Do nothing out of selfish ambition or vain conceit. Rather, in humility value others above yourselves, not looking to your own interests but each of you to the interests of the others. Phil 2:3-4
This week was the 47th anniversary of D-Day. Two Summers ago, on a weekly basis, a group of rising freshmen and graduating HS seniors gathered around the fire pit in our back yard at sunset to watch the HBO miniseries based on Stephen Ambrose’ Band of Brothers projected on our neighbor’s wall. The historically faithful chronicle follows Easy Company from their courageous parachuting onto the beaches France on D-Day morning to the capture of Hitler’s Eagle’s nest. This was the last Great Generation, ready to risk it all for the sake of others liberation.
I recently had the privilege of accompanying a retired Major General to Parris Island, to see the training that Marines go through at 13 weeks of boot camp. In addition I was able observe the stations of the Crucible, which I had read so much about and the Major General had invented and instituted. Finally, we were given VIP seating as we watched the graduation of 200 young men who were committed to serve our country as a Marine.
So much of what I have studied about emerging Missional Leadership Training was evidenced in every person and place within this Marine production facility. Just inside the security gate the first sign one sees is the mission statement of Parris Island “We Make Marines”.
Interestingly enough, I found myself just two weeks later, a bit exhausted from my work schedule and hoping to hang out poolside for a relaxing Memorial Day weekend (a holiday which is not about me). When I found those expectations unmet, I really wrestled internally with my feelings of “deserved rest.” This conflicted feeling coupled with the reality that I was readying to teach an online summer course on “The Theology of Servant Leadership” not only compounded my sense of need for rest but also revealed my ever-present selfishness.
Sociologists would say that I am cut from the cloth of The Boomers, the Me Generation and most likely you would find us more self-absorbed and focused on self-gain and self-fulfillment than selfless servanthood and certainly with little connection to the last Great Generation. Sociologists Howe and Strauss in their studies on generational and historical “turnings” would point out the current global unrest is aligned with a generational flavor among the generational Millennial Mosaics. These, the next great generation, who populate our middle schools, high schools and universities are activistic servants – postured to positively impact a frayed globe. It is no surprise that the Middle East is experiencing the death of self-focused, despotic leadership – that chapter is ending. However, the question is has this rising generation been infused with a Kingdom perspective to take the reigns of leadership and correct the course, or is the situation merely ripe for extremist infiltration into leaders. Who serves the role of Parris Island for the Christian church? Who is making Spiritual Marines and are all Christian marines able to use their offensive weapon, the word?

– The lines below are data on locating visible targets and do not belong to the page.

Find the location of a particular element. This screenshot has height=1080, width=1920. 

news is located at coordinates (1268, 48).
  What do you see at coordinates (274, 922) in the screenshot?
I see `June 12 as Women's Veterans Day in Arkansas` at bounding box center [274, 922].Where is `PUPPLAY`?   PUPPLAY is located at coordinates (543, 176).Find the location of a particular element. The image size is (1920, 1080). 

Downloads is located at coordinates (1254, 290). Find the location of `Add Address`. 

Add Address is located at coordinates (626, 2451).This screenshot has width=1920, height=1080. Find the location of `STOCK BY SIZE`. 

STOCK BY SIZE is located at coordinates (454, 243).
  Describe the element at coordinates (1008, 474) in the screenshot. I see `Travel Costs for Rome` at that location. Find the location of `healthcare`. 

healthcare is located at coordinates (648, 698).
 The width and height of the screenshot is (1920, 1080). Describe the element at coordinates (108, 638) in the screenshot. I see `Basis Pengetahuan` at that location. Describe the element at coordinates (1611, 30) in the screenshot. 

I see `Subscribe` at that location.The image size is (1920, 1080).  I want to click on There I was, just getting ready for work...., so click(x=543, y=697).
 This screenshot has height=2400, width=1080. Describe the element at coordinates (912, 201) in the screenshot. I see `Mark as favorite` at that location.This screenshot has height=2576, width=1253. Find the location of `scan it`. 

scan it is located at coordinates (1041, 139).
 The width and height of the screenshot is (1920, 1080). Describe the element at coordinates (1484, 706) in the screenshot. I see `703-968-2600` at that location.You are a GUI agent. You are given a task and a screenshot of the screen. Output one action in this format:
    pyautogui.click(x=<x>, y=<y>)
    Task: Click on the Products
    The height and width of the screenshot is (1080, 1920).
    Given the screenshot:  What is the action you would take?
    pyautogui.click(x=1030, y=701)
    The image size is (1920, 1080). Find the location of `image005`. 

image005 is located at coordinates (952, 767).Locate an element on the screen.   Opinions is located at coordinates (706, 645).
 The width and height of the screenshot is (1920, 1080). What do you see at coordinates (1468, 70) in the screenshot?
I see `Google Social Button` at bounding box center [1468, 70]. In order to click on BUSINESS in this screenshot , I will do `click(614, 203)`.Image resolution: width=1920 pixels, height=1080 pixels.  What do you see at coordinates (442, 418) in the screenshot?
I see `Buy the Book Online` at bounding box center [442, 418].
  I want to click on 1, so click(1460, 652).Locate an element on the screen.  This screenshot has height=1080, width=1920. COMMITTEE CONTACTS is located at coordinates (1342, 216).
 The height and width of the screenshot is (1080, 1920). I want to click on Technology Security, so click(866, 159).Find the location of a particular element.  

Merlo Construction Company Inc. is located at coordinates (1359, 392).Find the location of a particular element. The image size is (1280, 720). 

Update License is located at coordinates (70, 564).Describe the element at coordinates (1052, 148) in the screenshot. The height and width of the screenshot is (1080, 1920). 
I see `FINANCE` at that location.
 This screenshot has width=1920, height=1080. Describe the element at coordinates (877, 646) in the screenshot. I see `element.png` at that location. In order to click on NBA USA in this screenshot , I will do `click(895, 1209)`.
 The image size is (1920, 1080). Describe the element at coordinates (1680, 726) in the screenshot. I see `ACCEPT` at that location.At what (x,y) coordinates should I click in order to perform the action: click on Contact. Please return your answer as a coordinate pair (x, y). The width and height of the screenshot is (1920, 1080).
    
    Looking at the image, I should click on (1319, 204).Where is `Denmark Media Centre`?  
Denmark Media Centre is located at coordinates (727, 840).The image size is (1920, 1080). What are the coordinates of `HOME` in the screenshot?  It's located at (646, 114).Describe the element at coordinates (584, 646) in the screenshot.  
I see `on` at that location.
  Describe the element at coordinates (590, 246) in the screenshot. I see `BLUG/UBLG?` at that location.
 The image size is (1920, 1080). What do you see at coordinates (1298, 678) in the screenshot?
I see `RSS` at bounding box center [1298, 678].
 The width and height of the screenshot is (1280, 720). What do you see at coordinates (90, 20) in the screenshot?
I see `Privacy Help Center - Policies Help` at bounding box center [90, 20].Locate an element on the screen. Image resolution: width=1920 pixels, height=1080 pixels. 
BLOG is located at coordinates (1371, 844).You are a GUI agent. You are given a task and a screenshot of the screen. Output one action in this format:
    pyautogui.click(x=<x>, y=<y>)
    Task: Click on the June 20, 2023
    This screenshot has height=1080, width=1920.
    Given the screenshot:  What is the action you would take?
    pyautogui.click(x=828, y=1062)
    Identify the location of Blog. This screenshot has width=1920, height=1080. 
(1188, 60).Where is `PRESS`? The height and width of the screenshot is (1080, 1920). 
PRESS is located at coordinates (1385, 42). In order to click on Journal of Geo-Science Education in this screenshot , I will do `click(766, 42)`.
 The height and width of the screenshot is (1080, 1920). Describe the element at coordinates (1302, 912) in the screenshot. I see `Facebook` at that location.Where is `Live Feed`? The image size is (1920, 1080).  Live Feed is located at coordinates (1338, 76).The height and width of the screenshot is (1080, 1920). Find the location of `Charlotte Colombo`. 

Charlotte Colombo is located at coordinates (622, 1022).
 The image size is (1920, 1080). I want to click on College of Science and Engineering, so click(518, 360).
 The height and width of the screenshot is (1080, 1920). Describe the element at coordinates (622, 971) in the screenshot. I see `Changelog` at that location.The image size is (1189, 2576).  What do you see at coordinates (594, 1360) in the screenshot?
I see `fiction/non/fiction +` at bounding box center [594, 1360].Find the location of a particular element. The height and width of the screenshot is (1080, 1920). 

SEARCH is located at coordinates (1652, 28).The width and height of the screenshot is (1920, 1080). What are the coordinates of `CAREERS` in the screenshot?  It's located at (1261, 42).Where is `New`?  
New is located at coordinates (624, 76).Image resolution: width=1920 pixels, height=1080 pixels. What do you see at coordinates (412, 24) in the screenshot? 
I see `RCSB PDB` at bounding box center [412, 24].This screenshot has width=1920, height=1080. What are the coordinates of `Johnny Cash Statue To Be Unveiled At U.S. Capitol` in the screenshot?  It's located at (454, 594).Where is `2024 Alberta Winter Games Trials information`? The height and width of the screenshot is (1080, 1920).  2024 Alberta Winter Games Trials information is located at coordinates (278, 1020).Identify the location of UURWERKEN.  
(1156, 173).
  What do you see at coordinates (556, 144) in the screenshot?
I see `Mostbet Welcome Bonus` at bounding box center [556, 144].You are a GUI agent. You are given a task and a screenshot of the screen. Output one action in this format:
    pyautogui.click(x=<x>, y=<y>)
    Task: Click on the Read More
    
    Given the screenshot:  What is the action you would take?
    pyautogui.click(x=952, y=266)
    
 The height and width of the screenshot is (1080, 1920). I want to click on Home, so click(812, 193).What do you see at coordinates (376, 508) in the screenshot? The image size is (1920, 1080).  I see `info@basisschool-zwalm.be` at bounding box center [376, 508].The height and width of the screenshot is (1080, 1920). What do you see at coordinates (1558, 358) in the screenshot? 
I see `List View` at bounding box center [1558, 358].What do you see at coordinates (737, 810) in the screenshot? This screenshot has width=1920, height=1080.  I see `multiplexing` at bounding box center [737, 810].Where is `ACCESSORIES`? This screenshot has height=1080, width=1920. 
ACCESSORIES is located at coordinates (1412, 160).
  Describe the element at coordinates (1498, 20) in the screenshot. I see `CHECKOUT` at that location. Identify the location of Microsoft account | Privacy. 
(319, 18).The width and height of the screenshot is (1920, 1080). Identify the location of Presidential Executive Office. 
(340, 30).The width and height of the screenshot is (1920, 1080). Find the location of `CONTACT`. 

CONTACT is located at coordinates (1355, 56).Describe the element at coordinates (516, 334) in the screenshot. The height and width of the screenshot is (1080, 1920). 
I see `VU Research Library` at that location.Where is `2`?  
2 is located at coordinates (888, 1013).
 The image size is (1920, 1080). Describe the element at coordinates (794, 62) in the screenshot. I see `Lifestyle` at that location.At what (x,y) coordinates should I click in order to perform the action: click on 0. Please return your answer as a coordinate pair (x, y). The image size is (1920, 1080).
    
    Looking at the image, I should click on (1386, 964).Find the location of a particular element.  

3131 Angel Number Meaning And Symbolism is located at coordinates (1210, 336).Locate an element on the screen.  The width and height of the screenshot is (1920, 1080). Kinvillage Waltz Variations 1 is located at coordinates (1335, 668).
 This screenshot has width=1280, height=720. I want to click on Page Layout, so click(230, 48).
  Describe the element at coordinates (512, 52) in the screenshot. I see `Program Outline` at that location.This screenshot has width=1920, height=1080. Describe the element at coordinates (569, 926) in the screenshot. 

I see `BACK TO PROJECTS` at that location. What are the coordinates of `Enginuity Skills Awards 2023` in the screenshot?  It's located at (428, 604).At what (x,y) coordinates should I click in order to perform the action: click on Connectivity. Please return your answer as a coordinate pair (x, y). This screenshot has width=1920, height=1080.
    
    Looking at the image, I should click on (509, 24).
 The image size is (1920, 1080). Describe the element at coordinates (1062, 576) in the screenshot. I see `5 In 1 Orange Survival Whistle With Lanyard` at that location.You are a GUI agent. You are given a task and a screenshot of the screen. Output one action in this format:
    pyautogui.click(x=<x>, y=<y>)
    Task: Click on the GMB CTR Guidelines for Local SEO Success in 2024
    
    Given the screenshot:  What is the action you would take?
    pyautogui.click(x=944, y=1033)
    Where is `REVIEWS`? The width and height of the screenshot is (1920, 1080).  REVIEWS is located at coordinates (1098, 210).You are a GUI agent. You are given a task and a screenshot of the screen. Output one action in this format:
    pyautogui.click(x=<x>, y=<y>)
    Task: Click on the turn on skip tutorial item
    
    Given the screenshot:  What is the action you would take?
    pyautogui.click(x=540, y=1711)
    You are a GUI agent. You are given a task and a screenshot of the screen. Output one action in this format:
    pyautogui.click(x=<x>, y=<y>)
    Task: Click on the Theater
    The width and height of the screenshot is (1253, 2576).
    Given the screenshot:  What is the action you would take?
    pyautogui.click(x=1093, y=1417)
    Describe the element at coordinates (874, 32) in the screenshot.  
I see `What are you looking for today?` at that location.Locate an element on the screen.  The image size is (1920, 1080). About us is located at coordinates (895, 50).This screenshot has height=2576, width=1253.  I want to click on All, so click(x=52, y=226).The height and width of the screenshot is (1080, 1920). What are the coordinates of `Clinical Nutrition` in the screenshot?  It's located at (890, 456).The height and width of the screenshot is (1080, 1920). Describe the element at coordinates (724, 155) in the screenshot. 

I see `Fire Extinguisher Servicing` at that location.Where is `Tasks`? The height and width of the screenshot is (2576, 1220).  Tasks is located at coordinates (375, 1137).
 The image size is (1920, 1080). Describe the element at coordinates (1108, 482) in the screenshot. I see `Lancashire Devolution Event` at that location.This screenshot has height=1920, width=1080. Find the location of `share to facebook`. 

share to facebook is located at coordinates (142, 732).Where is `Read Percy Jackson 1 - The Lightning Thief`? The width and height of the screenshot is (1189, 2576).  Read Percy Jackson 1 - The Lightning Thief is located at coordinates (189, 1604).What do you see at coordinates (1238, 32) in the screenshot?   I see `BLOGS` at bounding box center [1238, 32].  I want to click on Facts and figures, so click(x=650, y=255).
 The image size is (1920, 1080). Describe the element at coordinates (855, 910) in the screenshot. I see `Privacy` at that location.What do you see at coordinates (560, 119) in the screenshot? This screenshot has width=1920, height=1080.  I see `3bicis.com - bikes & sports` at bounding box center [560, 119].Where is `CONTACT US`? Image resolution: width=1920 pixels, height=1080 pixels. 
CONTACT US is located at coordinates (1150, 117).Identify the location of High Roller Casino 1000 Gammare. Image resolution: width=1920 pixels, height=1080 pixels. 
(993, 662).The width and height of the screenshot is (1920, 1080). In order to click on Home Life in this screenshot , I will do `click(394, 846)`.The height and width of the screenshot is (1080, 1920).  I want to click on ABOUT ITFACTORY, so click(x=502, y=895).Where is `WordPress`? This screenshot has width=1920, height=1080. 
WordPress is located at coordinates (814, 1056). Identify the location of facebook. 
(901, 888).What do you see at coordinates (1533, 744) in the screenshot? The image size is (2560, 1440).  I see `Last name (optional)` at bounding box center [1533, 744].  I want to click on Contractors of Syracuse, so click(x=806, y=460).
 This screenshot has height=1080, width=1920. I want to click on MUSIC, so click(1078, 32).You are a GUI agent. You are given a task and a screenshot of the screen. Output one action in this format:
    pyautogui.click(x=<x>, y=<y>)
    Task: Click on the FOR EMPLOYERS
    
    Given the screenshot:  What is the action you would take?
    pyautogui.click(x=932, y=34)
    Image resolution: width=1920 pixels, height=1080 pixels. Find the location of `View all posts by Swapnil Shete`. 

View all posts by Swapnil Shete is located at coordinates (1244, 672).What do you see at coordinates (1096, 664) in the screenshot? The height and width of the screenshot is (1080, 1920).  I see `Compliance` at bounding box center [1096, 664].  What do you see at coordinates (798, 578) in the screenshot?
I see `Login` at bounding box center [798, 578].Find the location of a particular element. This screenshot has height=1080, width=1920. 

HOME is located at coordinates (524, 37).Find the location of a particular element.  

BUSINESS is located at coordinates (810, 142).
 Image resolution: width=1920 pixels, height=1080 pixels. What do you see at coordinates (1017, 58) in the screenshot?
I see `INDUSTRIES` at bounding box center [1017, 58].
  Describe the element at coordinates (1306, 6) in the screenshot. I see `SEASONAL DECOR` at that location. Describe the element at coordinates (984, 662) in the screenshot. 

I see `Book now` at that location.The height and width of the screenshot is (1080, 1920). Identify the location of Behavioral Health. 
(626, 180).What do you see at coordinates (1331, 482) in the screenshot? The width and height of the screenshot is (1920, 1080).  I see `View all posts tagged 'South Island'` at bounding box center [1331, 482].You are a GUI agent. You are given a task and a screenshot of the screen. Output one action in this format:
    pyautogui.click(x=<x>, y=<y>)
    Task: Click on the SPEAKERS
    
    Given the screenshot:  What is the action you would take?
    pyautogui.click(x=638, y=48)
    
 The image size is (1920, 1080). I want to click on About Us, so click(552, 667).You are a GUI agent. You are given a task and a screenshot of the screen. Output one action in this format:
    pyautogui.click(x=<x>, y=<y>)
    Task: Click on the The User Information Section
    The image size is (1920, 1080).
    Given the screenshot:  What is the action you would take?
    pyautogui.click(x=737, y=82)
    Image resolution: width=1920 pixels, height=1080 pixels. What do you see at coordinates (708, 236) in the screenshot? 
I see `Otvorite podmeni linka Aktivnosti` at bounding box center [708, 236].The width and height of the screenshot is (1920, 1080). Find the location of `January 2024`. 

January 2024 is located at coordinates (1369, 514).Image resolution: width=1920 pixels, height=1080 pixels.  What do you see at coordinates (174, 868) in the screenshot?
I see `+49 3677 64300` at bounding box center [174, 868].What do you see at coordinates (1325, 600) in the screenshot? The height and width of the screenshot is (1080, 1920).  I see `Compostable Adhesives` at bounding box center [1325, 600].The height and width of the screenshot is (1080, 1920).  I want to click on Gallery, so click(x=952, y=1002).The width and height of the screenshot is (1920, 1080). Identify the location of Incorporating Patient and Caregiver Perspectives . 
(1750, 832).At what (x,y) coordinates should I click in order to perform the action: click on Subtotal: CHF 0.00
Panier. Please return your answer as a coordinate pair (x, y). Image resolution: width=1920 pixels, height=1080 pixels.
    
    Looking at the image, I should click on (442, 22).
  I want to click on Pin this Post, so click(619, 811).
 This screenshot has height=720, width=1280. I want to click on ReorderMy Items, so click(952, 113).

Who is shaping and encouraging the next Easy Company of missionaries to risk it all for the sake of the kingdom?
This week, I began teaching my online class which is built upon Philippians Chapter 2. Last night we gathered again with a group of young men and began to watch “The Pacific” which tells the intertwined stories of three Marines during America’s battle with the Japanese in the Pacific during World War II. I believe that these boys intuitively understand the heart of servanthood and valor and could just be the next great generation. If you are that generation, then keep up the great work!